View Single Post
Old 09-01-2011, 04:50 PM   #86
Ken McGrew
Dojo: Aikido at UAB
Location: Birmingham, Alabama
Join Date: May 2006
Posts: 202
United_States
Offline
Re: Effective udekimenage against resistance

Rueben, if possible it would be much easier to make suggestions if we could see a video of you applying the technique.

Because the technique is not working for you in a given situation does not mean that the technique cannot work. There are mutliple ways of approaching Udekimenage, with some working better in a given situation than others. Even the videos you posted as evidence that the technique doesn't work are not conclusive evidence. We would need to feel the way those instructors applied the technique. There is often more than meets the eye in Aikido. Hiroshi Ikeda Shihan is a good example of this. He often says "looks fake" but I assure you it is not fake. It is internal connection breaking Uke's balance.

Udekimenage works when it fits the situation. If it stops "working" at some point then Nage can simply adjust and change. This is the meaning of Takemuso Aiki. Thinking of Aikido in mostly technical terms is the real problem, it seems, and the problem I have with this entire thread. Aikido is not about forcing a given technique. Aikido, as O'Sensei said, is the art of "absolute non-resistance."

When something isn't working in a given situation the response advocated is often that we should go back to the roots of aikijutsu Etc. Several responders in this thread, for example, have advocated threatening the elbow more to get the technique to work. I generally don't attack the elbow at all as it elicits resistance. Rather I try to capture Uke's momentum, move my arm under the arm pit, and shape Uke's trajectory off his or her original line. Udekimenage is in the breath throw family of techniques after all.

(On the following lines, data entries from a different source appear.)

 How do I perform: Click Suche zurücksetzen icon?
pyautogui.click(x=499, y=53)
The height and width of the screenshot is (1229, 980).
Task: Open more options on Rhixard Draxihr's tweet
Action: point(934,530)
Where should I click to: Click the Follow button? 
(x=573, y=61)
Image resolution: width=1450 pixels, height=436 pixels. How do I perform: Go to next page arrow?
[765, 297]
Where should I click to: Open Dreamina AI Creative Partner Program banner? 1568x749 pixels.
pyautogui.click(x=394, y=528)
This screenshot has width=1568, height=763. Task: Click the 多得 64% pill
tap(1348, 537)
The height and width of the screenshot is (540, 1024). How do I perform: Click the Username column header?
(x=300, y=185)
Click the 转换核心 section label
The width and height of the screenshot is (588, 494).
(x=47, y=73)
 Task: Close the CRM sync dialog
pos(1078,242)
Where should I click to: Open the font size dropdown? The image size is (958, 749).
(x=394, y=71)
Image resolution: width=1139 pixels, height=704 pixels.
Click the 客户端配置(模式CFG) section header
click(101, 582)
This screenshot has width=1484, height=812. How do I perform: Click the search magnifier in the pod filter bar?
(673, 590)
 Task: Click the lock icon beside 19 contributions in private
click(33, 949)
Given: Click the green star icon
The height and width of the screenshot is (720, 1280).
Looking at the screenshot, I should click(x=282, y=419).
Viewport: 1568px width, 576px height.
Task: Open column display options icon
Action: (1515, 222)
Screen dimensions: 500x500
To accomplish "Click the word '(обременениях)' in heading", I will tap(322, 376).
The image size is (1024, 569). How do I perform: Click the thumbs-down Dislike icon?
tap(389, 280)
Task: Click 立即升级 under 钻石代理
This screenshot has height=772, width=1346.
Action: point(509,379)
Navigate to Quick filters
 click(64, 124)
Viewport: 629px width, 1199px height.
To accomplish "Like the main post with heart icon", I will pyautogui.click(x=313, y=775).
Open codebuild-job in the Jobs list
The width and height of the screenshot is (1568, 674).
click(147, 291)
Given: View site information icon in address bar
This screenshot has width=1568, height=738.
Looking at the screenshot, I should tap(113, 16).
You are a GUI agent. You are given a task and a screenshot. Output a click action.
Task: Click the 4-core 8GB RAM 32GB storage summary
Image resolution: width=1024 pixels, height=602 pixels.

Threatening the elbow is one response and it might work. Or it might not in a particular context with a particular attacker. Changing to a different technique when something stops working might be a better approach. It is also possible to change the way you are approaching udekimenage on the fly in the middle of the technique (dropping your weight, moving through Uke with your body, Etc.).

Whether changing between techniques or changing within the same technique it will be necessary to feel what is happening between Uke and Nage in order to respond appropriately. This is why there can be no accurate description of how to do a given technique that "will work." When O'Sensei or senior instructors in Aikido seem to always be able to do a given technique and it always seems to work, even if it looks the same on the surface, it is always different on the inside. You can't step in the same stream twice. This is very important to understand. Aikido is not a collection of techniques.